> _Dataset entries_:
________
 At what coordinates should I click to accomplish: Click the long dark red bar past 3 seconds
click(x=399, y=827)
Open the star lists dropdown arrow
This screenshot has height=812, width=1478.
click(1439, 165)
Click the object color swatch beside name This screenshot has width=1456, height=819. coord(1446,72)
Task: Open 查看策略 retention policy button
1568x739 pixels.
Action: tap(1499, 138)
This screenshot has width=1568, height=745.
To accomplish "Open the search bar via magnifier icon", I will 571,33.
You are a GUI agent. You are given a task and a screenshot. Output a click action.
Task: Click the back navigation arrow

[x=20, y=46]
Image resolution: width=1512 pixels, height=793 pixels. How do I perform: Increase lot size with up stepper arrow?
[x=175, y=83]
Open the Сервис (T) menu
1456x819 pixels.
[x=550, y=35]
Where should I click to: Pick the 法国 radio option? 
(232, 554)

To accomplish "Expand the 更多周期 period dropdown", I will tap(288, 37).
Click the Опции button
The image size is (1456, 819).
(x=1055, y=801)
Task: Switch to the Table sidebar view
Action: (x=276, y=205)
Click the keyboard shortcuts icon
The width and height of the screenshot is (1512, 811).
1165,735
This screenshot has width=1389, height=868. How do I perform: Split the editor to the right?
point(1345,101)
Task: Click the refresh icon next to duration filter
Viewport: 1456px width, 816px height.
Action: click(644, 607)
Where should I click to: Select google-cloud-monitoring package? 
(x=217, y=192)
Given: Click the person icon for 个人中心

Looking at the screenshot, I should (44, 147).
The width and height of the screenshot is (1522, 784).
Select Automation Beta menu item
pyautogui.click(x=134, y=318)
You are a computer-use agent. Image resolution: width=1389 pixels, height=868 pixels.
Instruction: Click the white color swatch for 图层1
________
> _WHAT YOU HAVE TO DO_: Pull out every line above that holds the word "agent".

> _EXERCISE ANSWER_:
You are a GUI agent. You are given a task and a screenshot. Output a click action.
You are a computer-use agent. Image resolution: width=1389 pixels, height=868 pixels.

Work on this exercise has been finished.